Alas... Figgs just didn't work for me.. It was quite the disappointment. I started this book, not really knowing what to expect about the story itself, but looking forward to it, because I had so enjoyed The Westing Game. Sigh.

Figgs and Phantoms is about a family, The Figgs, who are all wildy quirky, except the youngest daughter/niece, Mona. She is decidedly normal, hates her family's weirdness, and is terribly embarrassed by what she believes the people of her town, Pineapple say about all those crazy Figgs.

I thought that Raskin was trying too hard with this novel, and as a result she missed the mark just about everywhere. Every single character has something weird, wacky, crazy, or unbelievable about them. All of them, except Mona. (She's just bitter about life and everything in it.
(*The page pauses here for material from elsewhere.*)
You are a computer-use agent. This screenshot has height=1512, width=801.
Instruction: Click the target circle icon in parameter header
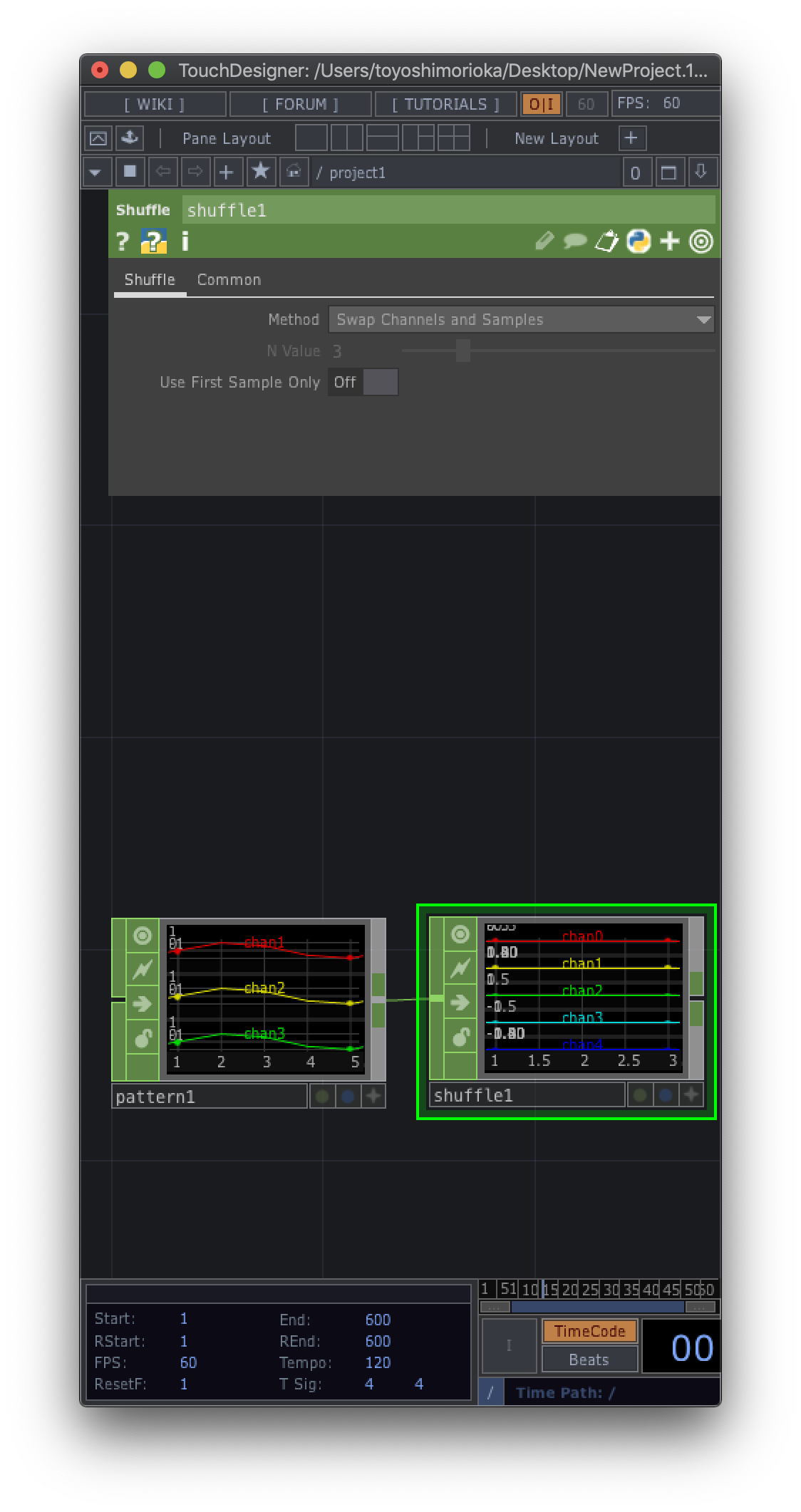(701, 242)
Rather than make her quirky, I'd say she's just a teenager.) It got to be a little bit too much for me. Her mom, Sister Figg Newton (Newton being her married name) tap dances. All the time. Everywhere. Her uncle Truman, the human pretzel and sign maker (but horrible speller). And the list goes on and on and on. There was too much for me to believe it. Sometimes I'd look at the book and want to shout at the author- Enough already! I get it! They are weird. Can we move on please?!- Or something like that anyway...

The majority of the book focuses on Mona and her angst.